#### [GIVEN PASSAGE]

TexSoup icon indicating copy to clipboard operation
TexSoup copied to clipboard

Non-matching brackets not parsed correctly

Open ivanistheone opened this issue 5 years ago • 6 comments

Certain math notation involves non-matched brackets. For example the set of nonnegative numbers is denoted $[0, \infty)$ in interval notation. TexSoup handle this notation fine on it's own but has trouble if there is command before it this non-matching expression, e.g. $S \cup [0, \infty)$.

tokenize(categorize(r"""$\cup [0, \infty)$"""))

GIVES

tokens= '$'_MathSwitch
  '\'_Escape
  'cup'_CommandName
  ' '_MergedSpacer
  '['_BracketBegin
  '0, '_Text
  '\'_Escape
  'infty'_CommandName
  ')'_Text
  '$'_MathSwitch

I'm thinking it sees the command then the _BracketBegin so it starts to look for a closing bracket thinking these are optional arguments for the command \cup.

Here is the minimal failing test case:

def test_mixed_brackets():
    """Tests handling of math with non-matching bracket after a tex command."""
    soup = TexSoup(r"""$(-\infty,0]$""")  # works fine
    soup = TexSoup(r"""$[0, \infty)$""")  # works fine
    # GH115
    soup = TexSoup(r"""$S \cup [0, \infty)$""")
    assert True

ivanistheone avatar Oct 14 '20 20:10 ivanistheone

Oof yeah you're right.

The problem is that there could exist a space between commands and their arguments. Unfortunately, texsoup just needs to know how many args to expect, so the temporary solution is to add to this dictionary (something like cup: (0, 0) for 0 required, 0 optional args): https://github.com/alvinwan/TexSoup/blob/51334866afa5033b3b6c6408ec2a8c5d69c32abe/TexSoup/reader.py#L29

I know cup is just an example; for a longer term solution, I was thinking of taking lists of operators/commands from lists like this one (bottom of the page) https://www.overleaf.com/learn/latex/Operators, and writing to some .conf or .yaml files that TexSoup comes prepackaged with. Thoughts? Was gonna do this in nov ish, after my next paper deadline.

alvinwan avatar Oct 14 '20 21:10 alvinwan

Yeah the SIGNATURES approach seems like the way to go.

#### [SHORT EXERCISE]
In the TexSoup issue thread above, what entry does the reply suggest adding to the dictionary as a temporary fix for \cup?

#### [SUPPLIED MATERIAL]
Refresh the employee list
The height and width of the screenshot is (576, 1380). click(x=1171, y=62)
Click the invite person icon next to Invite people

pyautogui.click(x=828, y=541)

#### [WRITTEN REPLY]
cup: (0, 0), meaning 0 required and 0 optional arguments.